# START OF Dataset rows

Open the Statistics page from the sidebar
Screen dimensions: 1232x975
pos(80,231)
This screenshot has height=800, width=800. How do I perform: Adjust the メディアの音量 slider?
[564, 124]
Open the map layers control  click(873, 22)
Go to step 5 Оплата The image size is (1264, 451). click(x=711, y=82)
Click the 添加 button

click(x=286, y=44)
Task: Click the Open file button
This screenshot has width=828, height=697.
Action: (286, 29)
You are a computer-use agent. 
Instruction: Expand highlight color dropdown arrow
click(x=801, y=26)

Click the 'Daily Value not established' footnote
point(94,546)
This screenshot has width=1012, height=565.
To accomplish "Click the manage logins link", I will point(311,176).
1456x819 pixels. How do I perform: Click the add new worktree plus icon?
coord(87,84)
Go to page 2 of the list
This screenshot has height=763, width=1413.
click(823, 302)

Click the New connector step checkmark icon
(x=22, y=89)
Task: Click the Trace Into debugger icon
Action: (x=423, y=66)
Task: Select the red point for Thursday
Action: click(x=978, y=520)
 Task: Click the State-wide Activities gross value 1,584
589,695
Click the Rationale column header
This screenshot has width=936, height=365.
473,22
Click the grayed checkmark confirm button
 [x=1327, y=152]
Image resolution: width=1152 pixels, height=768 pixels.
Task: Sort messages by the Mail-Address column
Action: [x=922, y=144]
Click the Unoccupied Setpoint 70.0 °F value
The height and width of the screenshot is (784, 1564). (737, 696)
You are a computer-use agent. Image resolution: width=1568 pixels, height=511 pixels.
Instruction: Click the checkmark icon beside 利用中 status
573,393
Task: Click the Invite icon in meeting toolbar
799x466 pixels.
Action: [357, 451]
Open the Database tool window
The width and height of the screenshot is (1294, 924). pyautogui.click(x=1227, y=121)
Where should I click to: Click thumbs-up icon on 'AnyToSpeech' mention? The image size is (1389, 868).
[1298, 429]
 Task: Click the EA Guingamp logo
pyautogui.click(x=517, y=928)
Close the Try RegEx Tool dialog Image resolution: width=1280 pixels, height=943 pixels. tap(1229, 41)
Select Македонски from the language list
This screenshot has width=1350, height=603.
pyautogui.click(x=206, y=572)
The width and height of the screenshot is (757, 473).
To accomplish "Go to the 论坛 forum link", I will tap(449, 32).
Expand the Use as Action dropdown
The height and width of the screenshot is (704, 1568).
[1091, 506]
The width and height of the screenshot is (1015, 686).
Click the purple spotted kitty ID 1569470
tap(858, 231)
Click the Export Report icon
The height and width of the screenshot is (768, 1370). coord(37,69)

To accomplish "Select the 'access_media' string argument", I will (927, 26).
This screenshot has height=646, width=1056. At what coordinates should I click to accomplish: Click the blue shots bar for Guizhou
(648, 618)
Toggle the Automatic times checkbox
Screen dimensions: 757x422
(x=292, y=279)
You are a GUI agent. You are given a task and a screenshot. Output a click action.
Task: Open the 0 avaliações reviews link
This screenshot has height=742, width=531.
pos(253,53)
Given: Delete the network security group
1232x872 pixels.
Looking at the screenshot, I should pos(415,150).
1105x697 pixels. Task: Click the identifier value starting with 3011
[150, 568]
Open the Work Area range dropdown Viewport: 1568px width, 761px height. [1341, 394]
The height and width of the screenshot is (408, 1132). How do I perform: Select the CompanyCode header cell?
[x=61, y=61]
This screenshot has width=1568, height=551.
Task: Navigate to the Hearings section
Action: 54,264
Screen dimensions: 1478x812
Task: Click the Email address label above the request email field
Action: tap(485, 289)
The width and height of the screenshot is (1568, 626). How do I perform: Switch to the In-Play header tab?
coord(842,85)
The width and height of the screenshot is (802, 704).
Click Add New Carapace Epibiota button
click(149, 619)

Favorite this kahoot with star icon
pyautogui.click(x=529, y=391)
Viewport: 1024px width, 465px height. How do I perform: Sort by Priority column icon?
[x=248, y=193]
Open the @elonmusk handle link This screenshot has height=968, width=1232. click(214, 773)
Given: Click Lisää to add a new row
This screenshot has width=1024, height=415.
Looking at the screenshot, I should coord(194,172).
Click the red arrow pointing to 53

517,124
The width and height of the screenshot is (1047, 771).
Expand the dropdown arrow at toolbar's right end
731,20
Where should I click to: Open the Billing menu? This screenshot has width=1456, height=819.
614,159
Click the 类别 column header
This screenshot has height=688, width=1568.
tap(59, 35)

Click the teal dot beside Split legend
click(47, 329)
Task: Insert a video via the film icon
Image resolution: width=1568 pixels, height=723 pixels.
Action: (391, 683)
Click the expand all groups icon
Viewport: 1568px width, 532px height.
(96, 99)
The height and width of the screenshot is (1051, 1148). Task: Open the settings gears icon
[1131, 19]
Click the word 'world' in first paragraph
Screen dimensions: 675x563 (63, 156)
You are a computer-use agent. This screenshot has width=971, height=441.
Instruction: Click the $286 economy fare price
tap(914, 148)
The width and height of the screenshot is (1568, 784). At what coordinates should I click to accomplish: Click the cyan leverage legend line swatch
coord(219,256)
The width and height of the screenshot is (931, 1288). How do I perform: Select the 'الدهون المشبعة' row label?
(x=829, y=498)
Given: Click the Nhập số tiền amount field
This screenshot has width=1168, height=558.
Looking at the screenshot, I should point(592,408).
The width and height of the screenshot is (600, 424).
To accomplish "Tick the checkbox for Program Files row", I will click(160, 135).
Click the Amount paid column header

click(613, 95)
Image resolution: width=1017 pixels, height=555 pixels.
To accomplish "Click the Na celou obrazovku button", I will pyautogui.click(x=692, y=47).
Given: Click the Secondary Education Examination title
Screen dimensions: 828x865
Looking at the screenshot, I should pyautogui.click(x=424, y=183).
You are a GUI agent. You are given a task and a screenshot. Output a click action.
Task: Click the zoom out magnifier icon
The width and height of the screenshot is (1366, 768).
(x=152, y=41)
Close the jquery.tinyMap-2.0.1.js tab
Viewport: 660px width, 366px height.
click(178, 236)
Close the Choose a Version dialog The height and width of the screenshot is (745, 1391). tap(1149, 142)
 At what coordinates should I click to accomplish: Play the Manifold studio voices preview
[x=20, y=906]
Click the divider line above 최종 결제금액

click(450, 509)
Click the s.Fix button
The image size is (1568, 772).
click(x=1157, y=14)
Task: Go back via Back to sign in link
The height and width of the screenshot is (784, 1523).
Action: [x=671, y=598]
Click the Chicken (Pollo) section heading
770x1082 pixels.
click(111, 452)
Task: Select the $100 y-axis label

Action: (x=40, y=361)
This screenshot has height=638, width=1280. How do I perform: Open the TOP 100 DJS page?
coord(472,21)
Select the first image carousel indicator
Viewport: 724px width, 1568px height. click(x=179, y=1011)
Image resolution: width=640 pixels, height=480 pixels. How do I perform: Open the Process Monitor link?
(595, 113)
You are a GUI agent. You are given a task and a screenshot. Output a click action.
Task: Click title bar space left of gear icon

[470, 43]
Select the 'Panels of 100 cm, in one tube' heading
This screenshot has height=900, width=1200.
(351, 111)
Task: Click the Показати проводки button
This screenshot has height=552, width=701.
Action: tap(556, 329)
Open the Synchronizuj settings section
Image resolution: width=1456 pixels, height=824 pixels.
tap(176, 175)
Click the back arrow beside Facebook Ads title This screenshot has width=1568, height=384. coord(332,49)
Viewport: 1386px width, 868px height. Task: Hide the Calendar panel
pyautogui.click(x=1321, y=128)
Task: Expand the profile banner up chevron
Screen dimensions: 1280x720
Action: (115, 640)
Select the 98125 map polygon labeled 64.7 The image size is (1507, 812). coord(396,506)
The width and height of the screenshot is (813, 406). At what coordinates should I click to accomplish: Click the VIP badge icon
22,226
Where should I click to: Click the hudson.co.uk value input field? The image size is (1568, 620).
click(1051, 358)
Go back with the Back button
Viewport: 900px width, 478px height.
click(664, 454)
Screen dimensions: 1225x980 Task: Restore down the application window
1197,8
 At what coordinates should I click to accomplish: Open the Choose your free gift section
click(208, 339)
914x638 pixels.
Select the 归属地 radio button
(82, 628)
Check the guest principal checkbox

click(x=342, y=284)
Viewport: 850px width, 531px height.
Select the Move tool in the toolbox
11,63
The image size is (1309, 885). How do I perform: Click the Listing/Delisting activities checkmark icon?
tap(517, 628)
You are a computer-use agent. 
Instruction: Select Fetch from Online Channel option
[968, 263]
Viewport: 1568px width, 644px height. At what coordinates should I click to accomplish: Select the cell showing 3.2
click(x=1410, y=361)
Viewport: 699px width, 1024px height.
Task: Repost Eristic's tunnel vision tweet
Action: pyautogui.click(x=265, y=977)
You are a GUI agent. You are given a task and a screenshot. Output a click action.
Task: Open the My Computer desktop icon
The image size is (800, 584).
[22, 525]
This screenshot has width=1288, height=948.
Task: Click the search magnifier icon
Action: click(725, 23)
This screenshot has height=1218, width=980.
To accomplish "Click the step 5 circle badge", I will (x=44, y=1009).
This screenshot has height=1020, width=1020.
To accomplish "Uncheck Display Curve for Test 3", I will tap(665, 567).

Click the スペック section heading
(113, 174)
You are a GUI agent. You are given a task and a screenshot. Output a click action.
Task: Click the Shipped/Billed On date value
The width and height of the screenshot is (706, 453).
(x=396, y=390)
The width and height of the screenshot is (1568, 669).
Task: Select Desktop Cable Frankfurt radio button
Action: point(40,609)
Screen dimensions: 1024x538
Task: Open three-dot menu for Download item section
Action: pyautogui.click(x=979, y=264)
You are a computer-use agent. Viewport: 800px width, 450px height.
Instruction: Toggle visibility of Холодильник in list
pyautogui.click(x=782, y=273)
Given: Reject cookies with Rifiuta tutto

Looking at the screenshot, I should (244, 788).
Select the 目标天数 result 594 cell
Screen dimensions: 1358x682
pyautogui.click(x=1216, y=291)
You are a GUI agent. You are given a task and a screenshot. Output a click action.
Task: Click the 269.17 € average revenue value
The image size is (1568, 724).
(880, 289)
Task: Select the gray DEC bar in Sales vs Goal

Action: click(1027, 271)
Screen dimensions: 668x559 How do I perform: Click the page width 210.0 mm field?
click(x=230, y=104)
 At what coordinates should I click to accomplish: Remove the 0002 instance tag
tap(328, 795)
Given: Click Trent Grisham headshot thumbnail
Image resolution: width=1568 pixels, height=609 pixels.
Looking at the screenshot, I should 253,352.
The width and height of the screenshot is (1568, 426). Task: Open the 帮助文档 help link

# END OF Dataset rows

**To do**
Can you arrange the lines of the material as a JSON list of strings, one string per line and skipping blank lines, starting at the line that contains "Select Македонски from the language list" and ending at the line that contains "[1091, 506]"?

**Answer to this task**
[
  "Select Македонски from the language list",
  "This screenshot has width=1350, height=603.",
  "pyautogui.click(x=206, y=572)",
  "The width and height of the screenshot is (757, 473).",
  "To accomplish \"Go to the 论坛 forum link\", I will tap(449, 32).",
  "Expand the Use as Action dropdown",
  "The height and width of the screenshot is (704, 1568).",
  "[1091, 506]"
]